BEGIN Provided data

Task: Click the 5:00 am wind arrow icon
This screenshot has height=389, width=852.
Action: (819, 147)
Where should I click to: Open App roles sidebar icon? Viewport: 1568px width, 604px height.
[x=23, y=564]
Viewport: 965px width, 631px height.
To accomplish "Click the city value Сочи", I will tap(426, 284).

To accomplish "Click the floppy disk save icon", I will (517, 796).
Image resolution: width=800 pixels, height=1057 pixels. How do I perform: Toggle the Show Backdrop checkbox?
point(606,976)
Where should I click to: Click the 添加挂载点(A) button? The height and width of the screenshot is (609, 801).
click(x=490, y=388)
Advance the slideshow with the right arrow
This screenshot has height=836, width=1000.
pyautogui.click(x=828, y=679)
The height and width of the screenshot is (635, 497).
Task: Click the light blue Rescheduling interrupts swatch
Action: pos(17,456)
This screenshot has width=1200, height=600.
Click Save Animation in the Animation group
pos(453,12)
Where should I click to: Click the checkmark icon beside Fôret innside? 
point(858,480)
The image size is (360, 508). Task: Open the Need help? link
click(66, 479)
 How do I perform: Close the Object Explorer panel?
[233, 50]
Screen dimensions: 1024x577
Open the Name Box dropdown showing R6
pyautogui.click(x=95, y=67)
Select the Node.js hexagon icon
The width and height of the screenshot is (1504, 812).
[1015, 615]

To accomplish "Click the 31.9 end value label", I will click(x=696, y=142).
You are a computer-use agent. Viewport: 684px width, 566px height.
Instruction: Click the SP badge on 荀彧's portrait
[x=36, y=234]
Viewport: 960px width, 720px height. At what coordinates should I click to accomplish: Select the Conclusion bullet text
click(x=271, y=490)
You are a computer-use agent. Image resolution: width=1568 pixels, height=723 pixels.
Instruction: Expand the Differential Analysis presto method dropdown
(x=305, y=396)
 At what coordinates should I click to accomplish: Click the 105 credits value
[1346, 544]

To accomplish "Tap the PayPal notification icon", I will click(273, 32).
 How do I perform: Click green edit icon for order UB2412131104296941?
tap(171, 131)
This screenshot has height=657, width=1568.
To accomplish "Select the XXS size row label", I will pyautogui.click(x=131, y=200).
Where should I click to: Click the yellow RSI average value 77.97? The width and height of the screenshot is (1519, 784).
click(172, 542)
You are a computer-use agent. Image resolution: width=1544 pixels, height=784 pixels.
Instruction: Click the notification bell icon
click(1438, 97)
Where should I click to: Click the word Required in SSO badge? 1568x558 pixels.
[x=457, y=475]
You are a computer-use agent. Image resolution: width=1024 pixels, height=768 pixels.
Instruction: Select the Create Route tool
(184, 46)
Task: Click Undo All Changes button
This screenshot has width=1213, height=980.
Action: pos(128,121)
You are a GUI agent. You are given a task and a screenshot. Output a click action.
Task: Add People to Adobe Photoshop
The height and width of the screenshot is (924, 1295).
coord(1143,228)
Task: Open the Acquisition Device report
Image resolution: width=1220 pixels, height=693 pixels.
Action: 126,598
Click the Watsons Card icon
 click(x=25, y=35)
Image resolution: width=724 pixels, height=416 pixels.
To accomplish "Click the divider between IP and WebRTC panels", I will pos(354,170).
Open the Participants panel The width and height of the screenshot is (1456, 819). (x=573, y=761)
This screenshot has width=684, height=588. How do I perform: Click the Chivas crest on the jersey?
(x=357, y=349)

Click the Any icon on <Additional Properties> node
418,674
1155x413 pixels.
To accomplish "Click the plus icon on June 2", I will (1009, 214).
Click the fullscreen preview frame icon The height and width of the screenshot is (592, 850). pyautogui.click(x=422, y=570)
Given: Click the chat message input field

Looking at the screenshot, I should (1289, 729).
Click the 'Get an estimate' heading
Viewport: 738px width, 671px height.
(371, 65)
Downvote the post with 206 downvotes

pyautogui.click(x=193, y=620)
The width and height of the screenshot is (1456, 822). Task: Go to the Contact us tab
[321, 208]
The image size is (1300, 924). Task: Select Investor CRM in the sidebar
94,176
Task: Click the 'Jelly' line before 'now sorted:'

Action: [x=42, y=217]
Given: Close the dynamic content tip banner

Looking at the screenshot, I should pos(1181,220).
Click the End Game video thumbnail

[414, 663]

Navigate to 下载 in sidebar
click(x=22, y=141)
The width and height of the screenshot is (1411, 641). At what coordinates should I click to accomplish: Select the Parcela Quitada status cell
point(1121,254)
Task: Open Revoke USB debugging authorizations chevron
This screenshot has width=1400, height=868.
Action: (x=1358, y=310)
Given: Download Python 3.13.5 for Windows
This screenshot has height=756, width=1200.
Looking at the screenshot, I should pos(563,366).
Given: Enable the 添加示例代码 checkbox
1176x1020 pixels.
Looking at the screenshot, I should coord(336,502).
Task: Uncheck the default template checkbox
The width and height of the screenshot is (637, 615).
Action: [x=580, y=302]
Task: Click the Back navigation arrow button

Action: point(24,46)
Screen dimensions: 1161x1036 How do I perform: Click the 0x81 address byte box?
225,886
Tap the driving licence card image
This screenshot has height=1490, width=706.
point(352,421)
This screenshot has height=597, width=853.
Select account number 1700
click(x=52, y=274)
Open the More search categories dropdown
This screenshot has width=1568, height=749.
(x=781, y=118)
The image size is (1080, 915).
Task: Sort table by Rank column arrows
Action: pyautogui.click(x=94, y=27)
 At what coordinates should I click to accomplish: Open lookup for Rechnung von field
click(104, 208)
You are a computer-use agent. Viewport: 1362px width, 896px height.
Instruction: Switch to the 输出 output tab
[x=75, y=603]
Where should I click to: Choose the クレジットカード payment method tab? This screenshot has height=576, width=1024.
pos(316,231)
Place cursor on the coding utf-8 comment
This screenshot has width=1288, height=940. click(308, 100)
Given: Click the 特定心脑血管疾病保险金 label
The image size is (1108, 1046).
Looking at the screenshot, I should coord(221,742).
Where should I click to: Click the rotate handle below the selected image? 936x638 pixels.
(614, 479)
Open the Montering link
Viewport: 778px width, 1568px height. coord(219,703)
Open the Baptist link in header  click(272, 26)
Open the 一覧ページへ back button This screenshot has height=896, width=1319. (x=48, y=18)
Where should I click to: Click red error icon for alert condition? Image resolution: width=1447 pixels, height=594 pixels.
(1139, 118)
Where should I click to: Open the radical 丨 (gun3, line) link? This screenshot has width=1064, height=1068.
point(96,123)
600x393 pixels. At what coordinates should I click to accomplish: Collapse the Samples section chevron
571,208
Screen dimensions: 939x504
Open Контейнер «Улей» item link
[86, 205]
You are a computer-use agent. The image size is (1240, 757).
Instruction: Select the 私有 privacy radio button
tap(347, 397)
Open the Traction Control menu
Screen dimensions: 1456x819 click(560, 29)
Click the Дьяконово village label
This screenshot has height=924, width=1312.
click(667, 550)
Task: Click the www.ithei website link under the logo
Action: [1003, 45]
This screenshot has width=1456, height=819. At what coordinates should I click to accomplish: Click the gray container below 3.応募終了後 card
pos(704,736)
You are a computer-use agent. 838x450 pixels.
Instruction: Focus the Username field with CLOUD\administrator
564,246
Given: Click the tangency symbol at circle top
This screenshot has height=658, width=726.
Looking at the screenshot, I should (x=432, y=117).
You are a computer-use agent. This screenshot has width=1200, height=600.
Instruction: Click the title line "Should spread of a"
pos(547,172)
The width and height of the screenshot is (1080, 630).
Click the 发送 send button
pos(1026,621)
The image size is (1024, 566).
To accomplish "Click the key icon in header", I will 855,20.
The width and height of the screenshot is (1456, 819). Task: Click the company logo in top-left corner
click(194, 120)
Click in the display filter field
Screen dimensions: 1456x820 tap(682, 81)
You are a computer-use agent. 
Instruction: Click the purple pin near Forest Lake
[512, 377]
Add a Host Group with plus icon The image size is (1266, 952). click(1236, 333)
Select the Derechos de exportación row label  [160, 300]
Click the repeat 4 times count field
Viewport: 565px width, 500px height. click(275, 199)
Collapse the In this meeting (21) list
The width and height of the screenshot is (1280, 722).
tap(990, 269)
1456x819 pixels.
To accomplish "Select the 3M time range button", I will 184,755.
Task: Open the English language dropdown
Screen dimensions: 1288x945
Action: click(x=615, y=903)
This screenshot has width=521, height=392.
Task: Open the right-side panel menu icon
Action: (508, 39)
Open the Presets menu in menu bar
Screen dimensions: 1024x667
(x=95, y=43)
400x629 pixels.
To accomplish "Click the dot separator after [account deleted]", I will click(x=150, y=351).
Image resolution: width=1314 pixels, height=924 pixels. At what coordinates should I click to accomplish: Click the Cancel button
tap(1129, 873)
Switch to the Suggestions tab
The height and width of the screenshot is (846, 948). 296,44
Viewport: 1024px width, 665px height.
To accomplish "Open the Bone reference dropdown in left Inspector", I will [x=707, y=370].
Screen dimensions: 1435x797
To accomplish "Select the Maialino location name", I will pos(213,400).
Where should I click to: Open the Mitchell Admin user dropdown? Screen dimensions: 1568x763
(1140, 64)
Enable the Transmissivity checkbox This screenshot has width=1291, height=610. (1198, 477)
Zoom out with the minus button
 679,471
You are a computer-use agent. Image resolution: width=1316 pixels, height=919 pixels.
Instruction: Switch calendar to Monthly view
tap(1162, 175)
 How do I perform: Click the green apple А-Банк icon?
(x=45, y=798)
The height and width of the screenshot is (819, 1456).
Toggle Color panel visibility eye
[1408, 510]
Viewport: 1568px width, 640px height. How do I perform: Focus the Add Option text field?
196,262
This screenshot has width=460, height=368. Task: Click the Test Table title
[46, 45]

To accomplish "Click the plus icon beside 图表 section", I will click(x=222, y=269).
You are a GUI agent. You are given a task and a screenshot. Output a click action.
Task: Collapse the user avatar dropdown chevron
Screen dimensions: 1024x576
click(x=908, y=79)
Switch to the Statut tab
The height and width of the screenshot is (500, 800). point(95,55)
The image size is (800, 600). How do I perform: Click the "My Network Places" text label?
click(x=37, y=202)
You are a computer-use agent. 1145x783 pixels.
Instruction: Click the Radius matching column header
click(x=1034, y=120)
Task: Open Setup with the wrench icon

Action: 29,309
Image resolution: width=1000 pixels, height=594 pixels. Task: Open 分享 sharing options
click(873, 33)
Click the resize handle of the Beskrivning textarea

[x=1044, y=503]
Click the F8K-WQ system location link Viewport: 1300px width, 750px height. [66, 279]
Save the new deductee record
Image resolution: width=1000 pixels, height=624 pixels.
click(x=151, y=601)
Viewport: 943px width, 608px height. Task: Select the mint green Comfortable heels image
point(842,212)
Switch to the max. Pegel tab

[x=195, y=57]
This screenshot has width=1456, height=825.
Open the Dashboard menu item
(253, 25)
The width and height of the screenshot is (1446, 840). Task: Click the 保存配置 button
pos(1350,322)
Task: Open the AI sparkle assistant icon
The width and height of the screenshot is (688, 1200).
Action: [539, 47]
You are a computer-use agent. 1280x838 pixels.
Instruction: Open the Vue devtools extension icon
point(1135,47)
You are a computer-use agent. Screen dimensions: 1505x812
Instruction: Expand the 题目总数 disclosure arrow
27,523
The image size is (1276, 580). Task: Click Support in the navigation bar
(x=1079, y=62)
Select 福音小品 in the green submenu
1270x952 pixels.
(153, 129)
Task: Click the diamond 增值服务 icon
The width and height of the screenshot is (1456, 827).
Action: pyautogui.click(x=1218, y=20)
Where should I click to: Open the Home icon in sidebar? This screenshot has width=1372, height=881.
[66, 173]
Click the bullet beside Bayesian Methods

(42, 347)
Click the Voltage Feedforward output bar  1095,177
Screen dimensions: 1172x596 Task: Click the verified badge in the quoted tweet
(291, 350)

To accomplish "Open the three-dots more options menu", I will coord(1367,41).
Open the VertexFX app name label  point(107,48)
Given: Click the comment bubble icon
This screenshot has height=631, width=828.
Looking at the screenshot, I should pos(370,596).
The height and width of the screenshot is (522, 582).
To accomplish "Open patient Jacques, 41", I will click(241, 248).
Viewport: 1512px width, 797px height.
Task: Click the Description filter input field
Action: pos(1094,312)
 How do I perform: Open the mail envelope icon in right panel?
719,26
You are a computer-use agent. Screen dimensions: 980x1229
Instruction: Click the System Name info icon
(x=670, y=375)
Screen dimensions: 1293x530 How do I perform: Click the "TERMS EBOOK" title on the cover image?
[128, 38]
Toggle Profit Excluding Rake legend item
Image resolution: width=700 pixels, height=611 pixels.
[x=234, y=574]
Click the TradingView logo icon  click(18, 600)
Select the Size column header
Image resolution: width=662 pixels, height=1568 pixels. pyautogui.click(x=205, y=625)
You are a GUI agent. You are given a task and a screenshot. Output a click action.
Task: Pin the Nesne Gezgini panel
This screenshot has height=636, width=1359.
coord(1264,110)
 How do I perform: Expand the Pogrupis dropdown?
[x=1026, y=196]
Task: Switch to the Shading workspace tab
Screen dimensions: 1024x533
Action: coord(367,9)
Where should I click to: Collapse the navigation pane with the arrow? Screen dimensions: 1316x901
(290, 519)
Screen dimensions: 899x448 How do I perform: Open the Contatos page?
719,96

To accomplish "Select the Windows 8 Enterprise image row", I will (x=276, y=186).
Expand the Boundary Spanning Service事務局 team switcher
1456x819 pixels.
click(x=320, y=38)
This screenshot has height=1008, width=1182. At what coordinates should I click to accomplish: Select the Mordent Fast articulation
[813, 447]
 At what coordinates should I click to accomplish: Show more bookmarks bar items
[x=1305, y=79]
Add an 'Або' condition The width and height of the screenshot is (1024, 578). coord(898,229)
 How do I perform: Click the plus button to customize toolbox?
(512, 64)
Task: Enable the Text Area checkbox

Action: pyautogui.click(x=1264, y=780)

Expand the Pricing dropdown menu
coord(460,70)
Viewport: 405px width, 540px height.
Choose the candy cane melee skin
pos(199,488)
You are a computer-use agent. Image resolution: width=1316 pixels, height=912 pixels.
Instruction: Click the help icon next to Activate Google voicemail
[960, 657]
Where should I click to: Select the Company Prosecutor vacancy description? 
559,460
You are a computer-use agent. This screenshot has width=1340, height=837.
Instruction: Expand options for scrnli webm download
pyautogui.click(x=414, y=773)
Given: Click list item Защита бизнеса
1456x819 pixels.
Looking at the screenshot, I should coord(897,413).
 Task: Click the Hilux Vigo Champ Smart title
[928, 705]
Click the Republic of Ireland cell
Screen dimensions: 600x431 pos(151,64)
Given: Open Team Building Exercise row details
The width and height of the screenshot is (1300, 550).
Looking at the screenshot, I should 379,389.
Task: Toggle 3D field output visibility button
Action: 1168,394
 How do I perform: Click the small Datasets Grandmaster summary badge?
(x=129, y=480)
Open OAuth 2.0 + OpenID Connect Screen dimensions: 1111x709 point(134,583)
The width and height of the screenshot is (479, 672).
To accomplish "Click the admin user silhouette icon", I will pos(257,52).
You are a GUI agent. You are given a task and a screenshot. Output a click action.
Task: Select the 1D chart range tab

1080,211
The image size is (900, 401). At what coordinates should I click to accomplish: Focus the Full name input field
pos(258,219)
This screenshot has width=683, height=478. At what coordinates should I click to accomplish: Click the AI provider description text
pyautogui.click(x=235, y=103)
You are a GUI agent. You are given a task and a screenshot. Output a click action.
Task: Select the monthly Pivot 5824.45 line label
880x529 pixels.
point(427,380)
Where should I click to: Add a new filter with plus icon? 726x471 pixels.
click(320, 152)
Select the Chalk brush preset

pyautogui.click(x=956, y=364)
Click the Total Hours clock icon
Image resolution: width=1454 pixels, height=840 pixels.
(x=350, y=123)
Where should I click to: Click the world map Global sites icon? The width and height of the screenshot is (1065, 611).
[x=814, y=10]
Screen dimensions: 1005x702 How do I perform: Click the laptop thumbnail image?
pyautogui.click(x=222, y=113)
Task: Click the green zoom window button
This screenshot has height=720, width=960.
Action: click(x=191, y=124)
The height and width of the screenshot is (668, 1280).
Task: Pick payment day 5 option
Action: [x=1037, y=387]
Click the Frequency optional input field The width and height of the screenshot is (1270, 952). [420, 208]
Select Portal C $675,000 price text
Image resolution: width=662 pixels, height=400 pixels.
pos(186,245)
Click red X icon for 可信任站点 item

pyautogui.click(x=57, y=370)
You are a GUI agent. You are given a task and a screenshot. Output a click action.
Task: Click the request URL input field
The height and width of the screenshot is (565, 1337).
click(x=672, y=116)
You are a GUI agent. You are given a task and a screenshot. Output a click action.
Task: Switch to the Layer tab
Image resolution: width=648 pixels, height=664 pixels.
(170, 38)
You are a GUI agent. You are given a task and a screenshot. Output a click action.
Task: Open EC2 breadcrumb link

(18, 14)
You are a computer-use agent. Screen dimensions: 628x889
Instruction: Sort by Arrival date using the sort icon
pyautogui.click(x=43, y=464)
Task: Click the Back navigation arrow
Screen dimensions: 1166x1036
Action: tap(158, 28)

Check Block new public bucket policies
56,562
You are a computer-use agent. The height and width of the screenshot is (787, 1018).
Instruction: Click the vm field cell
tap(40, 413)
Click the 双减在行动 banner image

END Provided data

### Work instructions
Reproduce verbatim the portion of the listing above that begins with the line containing "Image resolution: width=1314" and ends with the line containing "I will pos(213,400).", including both of those lines.

### Task result
Image resolution: width=1314 pixels, height=924 pixels. At what coordinates should I click to accomplish: Click the Cancel button
tap(1129, 873)
Switch to the Suggestions tab
The height and width of the screenshot is (846, 948). 296,44
Viewport: 1024px width, 665px height.
To accomplish "Open the Bone reference dropdown in left Inspector", I will [x=707, y=370].
Screen dimensions: 1435x797
To accomplish "Select the Maialino location name", I will pos(213,400).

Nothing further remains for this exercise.